When the question is either/or, the answer is usually “yes.”
Which is good:
- Being present in the moment or holding onto a bigger context?
- A comfortable and easy present or creating accomplishments which offer pride and growth?
- Organic structures that reflect the way people work or imposed structures which allow for considered efficiency?
- Order that eliminates strife or conflict that exposes underlying flaws and strengths?
- Predictability that offers consistent results or chaos which sparks innovation and revelation?
- Cooperation that keeps everyone on the same page or competition that drives innovation and excellence?
- Integration of components which keep tight control or disintegration which empowers lean approaches and enhancement at a modular level?
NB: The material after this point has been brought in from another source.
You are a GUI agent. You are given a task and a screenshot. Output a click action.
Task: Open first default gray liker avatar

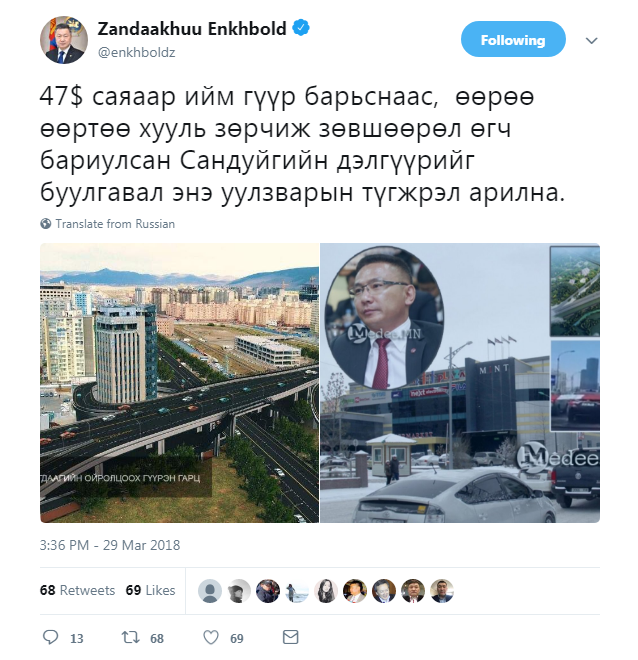(210, 591)
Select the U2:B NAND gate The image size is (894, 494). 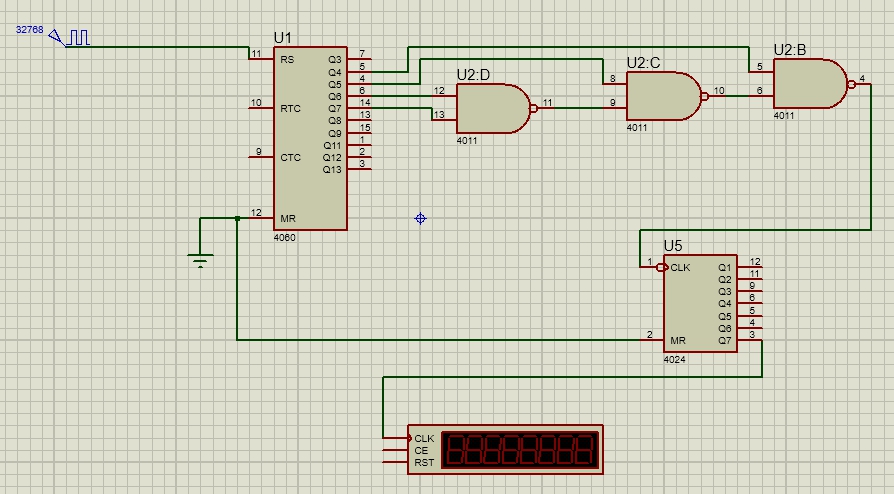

Respecting dualities requires placing the value in the tension between forces and not in one end or the other. Strength comes not from one point or another but how those points provide balance between them. This or that, either/or has to be left behind to create a dynamic and vibrant shifting and growth.
Managing contradictory forces requires that we be clear about what we value. How else can we balance fundamental values with expedient values, balance staying true to long term dreams and commitments with the choices we have to make to get things done right now?
Making choices that respect the process of achieving balance, choices that wobble a bit, choices that help us adapt and grow while keeping hold of our core values, is tough. That’s why humans have learned to find balance in relationship, as friends, couples, families, teams, congregations, companies, bands, villages, tribes and nations. We barrack for our view of the world and what needs to happen while others share theirs, together holding a tension that keeps all of us accountable to each other.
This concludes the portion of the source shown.